-- Supplied records --
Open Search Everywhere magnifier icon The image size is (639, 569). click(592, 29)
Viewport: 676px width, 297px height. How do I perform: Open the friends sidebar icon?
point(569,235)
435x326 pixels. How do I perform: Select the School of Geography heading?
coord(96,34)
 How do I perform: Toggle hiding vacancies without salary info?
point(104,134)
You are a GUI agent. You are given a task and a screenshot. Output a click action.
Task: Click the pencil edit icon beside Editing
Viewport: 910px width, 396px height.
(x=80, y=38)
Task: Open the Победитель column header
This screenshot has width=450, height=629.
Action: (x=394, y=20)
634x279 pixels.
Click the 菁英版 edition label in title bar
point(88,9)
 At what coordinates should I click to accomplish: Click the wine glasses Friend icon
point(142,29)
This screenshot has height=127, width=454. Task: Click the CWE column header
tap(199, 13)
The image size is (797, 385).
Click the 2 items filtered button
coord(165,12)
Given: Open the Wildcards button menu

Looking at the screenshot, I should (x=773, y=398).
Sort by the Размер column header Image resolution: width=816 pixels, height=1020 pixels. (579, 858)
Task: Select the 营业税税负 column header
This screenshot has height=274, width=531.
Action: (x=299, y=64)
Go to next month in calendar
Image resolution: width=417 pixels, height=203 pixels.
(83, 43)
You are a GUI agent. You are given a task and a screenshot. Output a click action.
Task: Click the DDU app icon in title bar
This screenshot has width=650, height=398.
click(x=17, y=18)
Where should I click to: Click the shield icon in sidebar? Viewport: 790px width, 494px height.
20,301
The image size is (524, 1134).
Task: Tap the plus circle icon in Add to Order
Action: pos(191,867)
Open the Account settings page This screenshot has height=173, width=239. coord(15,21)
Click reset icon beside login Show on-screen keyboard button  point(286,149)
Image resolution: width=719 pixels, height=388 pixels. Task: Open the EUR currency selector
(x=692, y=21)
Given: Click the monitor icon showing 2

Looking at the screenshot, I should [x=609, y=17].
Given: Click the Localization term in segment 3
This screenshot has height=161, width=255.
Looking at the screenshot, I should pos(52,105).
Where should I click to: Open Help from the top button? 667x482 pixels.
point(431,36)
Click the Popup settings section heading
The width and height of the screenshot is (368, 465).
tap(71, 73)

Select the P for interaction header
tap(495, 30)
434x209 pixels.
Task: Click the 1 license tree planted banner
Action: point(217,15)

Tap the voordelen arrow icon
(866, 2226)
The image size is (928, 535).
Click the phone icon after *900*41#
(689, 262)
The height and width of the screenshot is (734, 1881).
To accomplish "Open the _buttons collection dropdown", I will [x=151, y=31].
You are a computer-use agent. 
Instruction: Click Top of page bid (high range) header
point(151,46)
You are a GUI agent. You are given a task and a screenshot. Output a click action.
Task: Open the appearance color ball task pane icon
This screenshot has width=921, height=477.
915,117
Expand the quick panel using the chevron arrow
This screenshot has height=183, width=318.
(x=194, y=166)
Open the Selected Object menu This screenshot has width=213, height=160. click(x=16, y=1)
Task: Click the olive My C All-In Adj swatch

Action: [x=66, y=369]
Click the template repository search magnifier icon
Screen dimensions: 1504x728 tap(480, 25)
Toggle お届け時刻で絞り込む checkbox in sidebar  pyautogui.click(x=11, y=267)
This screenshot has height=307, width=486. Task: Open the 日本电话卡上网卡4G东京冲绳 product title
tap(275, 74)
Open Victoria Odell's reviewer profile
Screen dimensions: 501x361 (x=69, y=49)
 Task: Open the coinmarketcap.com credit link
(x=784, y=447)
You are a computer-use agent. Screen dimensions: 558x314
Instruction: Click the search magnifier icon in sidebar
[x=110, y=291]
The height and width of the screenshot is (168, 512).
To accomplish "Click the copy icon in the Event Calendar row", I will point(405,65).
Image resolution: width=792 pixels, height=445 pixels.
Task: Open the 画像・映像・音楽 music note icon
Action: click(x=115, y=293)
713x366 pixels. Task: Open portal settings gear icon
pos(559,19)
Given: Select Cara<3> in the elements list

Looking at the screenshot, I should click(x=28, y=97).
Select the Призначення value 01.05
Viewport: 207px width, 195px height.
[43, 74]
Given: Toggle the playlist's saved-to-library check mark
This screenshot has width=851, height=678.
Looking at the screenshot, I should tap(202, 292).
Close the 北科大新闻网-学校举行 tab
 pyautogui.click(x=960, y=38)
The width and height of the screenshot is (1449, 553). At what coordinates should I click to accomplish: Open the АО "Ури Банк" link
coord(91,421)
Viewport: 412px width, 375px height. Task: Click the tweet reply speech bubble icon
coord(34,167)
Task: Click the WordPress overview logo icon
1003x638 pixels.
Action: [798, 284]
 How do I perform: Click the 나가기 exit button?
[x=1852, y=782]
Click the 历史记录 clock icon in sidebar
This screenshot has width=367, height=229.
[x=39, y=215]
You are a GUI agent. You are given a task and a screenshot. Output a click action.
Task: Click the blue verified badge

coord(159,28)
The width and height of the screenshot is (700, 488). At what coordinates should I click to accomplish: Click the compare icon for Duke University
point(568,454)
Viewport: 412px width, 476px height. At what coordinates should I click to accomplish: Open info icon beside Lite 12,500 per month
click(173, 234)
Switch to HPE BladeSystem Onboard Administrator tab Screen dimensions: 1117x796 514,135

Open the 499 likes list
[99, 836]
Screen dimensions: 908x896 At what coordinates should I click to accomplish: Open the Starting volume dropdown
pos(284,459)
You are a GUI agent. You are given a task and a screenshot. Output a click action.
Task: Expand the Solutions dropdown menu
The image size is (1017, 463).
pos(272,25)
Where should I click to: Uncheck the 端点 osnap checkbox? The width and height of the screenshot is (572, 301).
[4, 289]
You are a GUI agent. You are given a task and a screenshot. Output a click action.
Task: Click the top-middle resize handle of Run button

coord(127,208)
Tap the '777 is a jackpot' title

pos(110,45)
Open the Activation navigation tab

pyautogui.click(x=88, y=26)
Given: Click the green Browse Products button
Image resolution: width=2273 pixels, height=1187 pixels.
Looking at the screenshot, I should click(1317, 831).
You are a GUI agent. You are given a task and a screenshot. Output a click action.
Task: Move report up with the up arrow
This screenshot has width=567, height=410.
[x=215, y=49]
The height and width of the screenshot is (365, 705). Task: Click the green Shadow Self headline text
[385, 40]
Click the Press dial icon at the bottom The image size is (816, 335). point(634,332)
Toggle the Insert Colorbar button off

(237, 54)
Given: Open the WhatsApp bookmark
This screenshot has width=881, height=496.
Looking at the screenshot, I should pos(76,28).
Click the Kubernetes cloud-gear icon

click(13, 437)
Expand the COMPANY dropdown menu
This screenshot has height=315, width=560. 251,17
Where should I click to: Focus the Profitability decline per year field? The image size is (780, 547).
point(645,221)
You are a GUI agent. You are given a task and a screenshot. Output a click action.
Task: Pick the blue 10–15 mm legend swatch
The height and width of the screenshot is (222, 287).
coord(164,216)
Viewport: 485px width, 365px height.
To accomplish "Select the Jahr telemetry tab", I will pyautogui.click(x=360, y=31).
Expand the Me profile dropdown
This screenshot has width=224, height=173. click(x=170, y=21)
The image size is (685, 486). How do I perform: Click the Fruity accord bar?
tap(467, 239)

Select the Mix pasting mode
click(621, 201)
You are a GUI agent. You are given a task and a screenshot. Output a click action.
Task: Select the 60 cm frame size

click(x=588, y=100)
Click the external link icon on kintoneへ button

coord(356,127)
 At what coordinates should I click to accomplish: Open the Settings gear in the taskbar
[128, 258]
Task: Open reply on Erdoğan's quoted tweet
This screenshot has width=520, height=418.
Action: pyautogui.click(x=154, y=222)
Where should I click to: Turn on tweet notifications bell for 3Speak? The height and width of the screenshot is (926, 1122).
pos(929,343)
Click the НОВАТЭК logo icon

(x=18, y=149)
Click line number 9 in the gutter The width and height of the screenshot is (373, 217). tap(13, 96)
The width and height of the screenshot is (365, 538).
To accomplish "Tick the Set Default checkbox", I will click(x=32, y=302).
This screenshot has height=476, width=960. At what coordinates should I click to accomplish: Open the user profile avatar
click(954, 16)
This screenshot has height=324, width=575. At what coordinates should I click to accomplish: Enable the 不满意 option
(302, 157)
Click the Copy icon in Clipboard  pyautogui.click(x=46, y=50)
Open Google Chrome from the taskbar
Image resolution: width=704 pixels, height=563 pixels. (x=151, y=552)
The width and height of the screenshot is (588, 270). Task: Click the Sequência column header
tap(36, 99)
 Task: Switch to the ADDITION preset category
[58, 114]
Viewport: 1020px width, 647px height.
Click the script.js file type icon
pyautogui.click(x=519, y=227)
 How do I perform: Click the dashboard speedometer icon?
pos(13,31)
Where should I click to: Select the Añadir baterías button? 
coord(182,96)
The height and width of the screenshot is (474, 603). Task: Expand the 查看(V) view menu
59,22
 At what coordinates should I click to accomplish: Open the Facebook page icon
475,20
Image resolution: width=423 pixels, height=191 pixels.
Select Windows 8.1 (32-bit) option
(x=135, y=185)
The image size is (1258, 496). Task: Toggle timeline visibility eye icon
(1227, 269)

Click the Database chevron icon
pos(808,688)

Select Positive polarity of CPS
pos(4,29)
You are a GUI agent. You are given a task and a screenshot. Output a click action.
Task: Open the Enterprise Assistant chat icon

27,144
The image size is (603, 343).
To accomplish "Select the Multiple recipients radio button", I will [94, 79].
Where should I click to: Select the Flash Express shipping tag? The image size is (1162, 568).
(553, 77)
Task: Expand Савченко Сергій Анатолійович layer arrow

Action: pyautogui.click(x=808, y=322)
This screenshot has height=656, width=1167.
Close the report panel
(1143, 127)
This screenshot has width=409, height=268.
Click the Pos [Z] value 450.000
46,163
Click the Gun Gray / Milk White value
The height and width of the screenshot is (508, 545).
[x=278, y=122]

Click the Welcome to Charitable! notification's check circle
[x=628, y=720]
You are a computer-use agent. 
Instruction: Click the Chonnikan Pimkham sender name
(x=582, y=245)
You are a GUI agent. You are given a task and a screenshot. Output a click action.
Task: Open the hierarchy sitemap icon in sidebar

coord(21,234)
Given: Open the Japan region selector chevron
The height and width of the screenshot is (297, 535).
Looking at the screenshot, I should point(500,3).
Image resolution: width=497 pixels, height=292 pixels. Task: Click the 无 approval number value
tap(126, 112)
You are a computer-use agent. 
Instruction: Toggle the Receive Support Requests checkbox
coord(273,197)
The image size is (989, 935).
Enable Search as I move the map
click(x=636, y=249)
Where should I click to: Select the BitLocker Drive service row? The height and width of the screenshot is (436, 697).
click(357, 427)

-- Exercise directions --
The lines needed are the ones from the first line of the entries through the line that contains "634x279 pixels.", given again without any change.

-- Your response --
Open Search Everywhere magnifier icon The image size is (639, 569). click(592, 29)
Viewport: 676px width, 297px height. How do I perform: Open the friends sidebar icon?
point(569,235)
435x326 pixels. How do I perform: Select the School of Geography heading?
coord(96,34)
 How do I perform: Toggle hiding vacancies without salary info?
point(104,134)
You are a GUI agent. You are given a task and a screenshot. Output a click action.
Task: Click the pencil edit icon beside Editing
Viewport: 910px width, 396px height.
(x=80, y=38)
Task: Open the Победитель column header
This screenshot has width=450, height=629.
Action: (x=394, y=20)
634x279 pixels.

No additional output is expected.